Start of Record extracts
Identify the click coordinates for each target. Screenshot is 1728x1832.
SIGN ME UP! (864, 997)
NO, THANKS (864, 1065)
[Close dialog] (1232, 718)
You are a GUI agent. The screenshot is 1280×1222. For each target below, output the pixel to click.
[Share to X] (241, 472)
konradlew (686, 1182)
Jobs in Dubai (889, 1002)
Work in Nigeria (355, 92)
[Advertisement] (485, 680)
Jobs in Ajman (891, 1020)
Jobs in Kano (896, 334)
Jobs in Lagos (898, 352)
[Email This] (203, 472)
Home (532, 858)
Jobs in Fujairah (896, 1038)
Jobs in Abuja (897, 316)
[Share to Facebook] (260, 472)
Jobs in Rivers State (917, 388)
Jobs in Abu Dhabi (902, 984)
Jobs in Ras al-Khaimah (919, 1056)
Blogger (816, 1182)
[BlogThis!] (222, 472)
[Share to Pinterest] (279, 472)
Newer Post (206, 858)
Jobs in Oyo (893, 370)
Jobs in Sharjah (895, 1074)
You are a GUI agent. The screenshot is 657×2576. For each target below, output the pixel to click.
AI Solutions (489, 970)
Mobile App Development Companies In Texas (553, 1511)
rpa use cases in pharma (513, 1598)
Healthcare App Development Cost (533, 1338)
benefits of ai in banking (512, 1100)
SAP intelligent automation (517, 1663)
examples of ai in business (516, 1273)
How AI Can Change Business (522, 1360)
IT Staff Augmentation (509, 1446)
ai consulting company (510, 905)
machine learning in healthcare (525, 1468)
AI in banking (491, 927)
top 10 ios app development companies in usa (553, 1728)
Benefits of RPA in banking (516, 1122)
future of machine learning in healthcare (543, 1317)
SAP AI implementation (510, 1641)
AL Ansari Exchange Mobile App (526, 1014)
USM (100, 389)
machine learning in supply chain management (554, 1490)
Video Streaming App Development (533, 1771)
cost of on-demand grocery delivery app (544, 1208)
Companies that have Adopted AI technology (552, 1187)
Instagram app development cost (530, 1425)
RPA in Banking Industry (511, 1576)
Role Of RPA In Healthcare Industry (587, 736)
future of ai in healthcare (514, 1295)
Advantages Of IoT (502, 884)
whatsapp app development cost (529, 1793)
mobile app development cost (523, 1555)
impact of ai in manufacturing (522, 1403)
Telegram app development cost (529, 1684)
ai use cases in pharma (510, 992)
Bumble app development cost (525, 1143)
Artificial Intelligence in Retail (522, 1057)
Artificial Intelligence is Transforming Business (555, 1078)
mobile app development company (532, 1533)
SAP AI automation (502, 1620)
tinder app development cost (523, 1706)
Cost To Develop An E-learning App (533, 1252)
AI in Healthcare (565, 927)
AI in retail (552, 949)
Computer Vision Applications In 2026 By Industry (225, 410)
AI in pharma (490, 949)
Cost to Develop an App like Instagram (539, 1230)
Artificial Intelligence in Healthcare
End of Record extracts
▶ **What is expected**: Identify each line in the records above containing the word "cases"; copy those lines.

▶ **Your response**:
rpa use cases in pharma (513, 1598)
ai use cases in pharma (510, 992)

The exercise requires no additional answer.